Ask HN: Junk Mail - 18pfsmt

I get several pieces of junk mail per day. When asked to remove me from a list, they often ask my name or social security number. They should only need my address because that is what they use to send it, but they want all sorts of personally identifying info, which I am simply unwilling to provide. I have started recording these discussions and plan to post them publicly, but I am unsure of the ethical nature of doing so.

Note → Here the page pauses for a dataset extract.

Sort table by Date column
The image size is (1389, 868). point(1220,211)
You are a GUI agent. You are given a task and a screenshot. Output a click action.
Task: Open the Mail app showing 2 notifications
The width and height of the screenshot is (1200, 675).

Your thoughts?
======
jtheory
You should be able to remove yourself from their lists with just the
information on the mail they sent you -- name & address and possibly an ID
included on some catalogs.

There are also a couple of registries where you can add yourself to auto-clean
yourself from lots of junk mailer lists. (I don't remember the exact details
now).

I left the US in 2006, but set a forwarding address to a US remailer address
-- I was able to successfully stop virtually all junk mail doing just what I
listed above.

Your route sounds like you have a lot of free time on your hands -- if you
actually do, and want to work on stopping the poor practices, that's great.
But there are probably LOTS of them out there doing it wrong, and if you
actually have better windmills to tilt at, I'd say just use the registries and
go work on something else more important to you.

You can't fix everything that's wrong in this world; it's good to realize that
and decide, really think about and decide, where you want to put your
energies.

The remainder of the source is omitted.